-- Entries shown follows --

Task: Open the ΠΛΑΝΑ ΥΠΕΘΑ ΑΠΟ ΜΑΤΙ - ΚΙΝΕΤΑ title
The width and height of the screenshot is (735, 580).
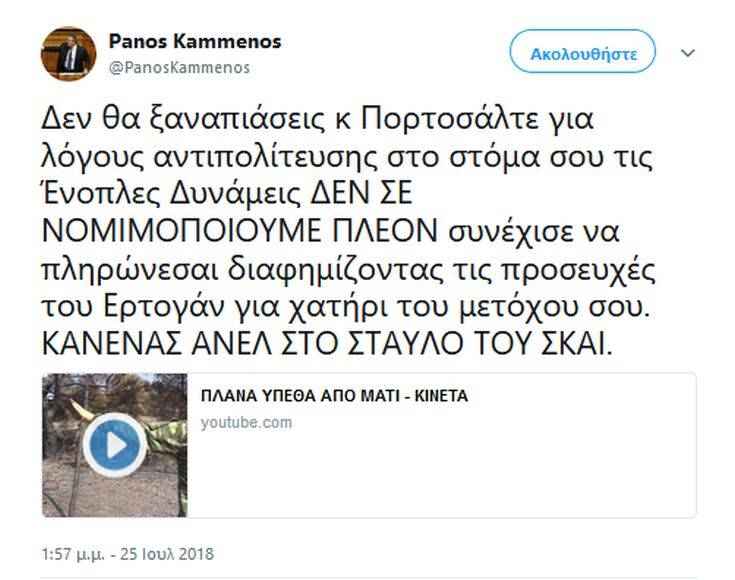Action: tap(334, 396)
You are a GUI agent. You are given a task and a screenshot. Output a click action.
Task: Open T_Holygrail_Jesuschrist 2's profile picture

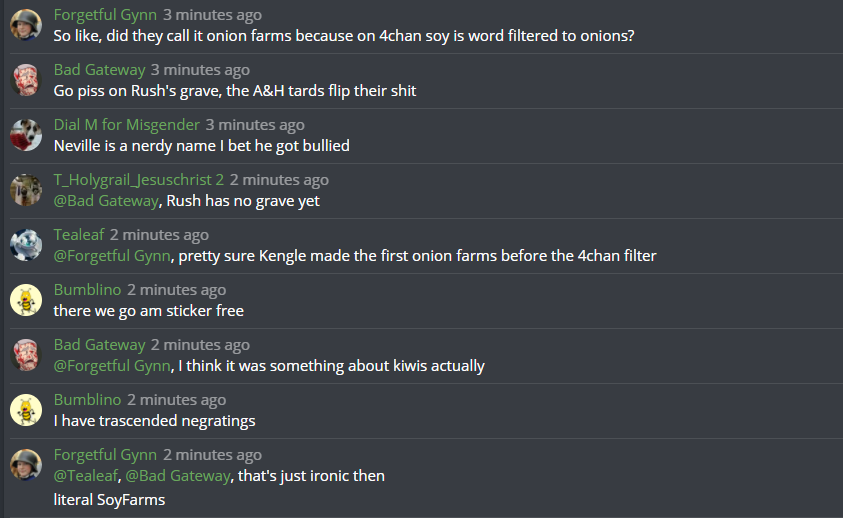[x=25, y=190]
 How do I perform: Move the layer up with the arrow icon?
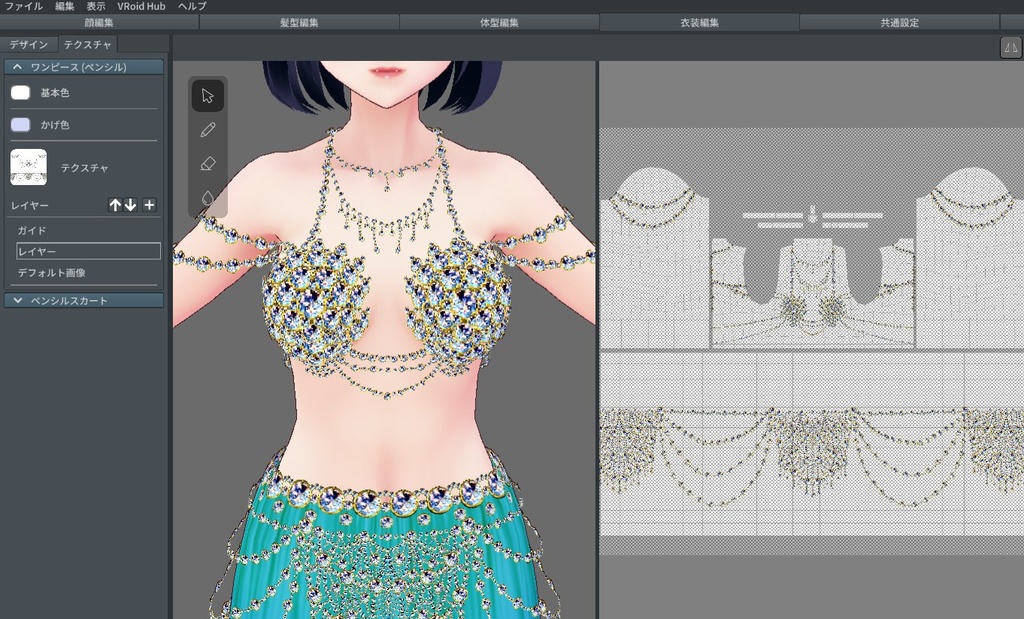(114, 205)
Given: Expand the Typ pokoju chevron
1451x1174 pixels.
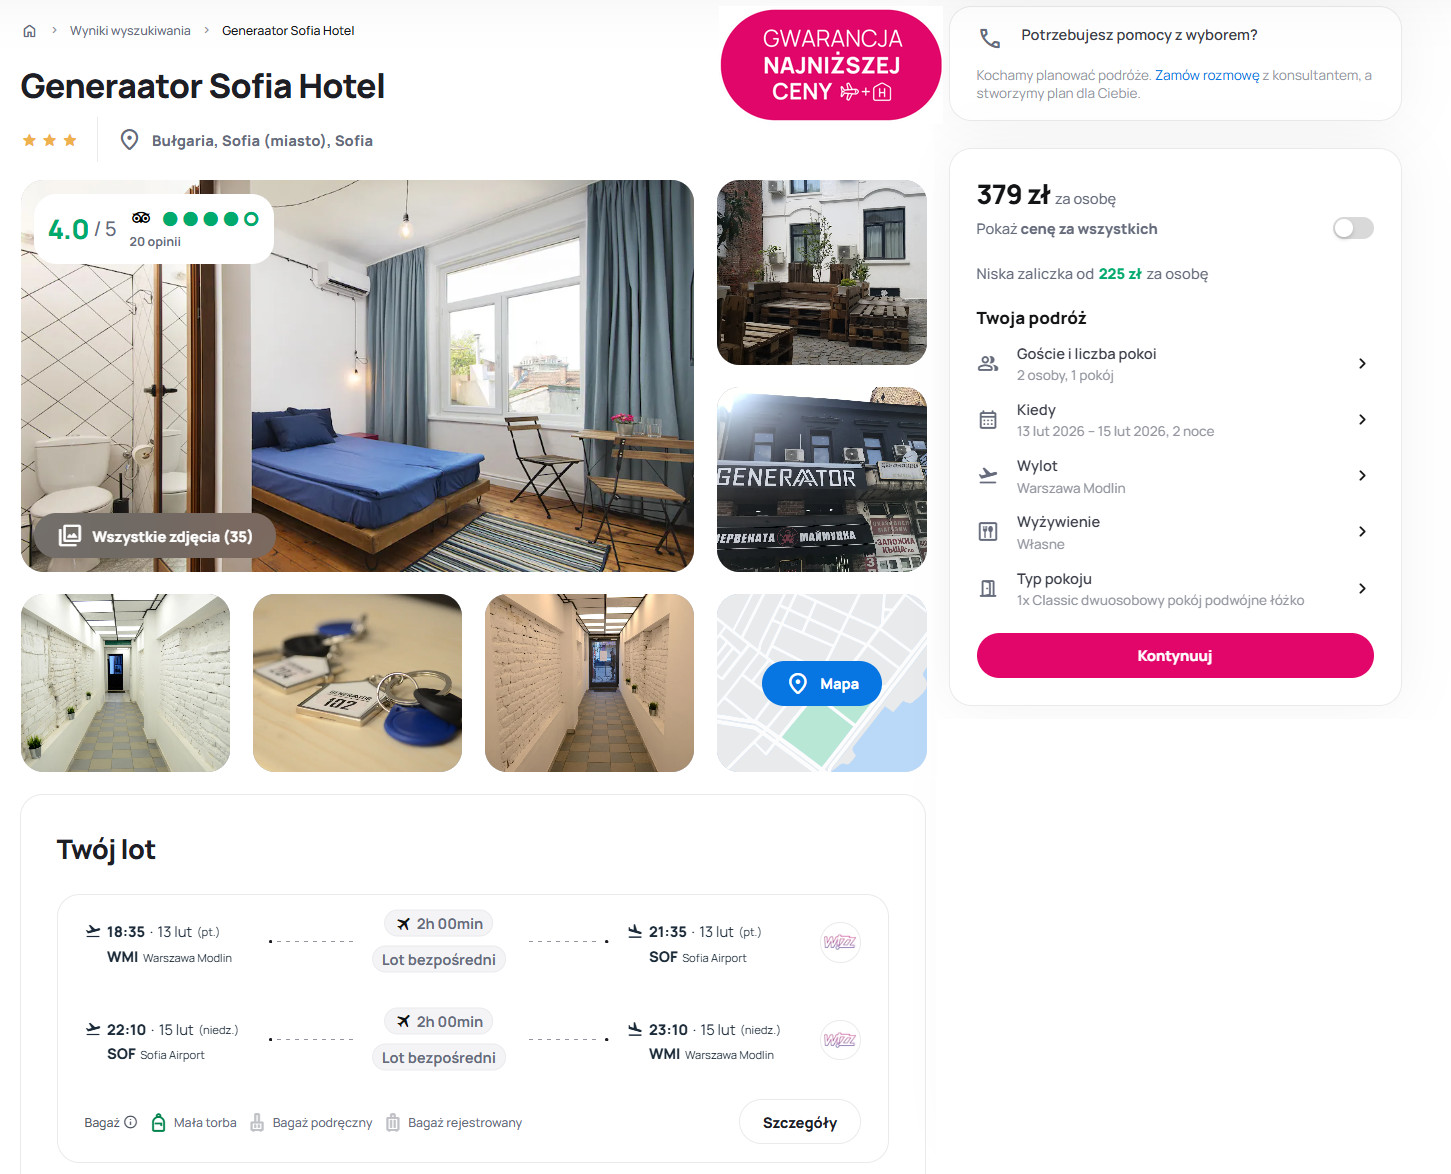Looking at the screenshot, I should click(x=1362, y=589).
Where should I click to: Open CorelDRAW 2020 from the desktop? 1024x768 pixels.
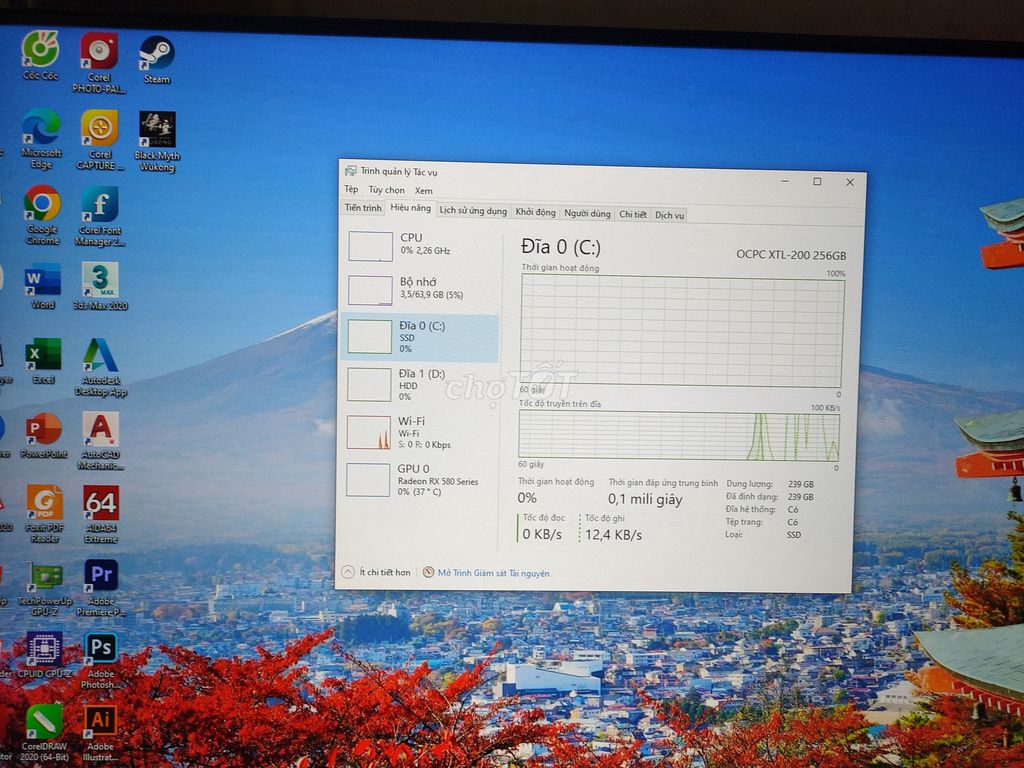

-- Entries shown concluded --

Exercise description:
Write out all the entries exactly, except for the pictures.

Response to this task:
Task: Open the ΠΛΑΝΑ ΥΠΕΘΑ ΑΠΟ ΜΑΤΙ - ΚΙΝΕΤΑ title
The width and height of the screenshot is (735, 580).
Action: tap(334, 396)
You are a GUI agent. You are given a task and a screenshot. Output a click action.
Task: Open T_Holygrail_Jesuschrist 2's profile picture

[x=25, y=190]
 How do I perform: Move the layer up with the arrow icon?
(114, 205)
Given: Expand the Typ pokoju chevron
1451x1174 pixels.
Looking at the screenshot, I should click(x=1362, y=589).
Where should I click to: Open CorelDRAW 2020 from the desktop? 1024x768 pixels.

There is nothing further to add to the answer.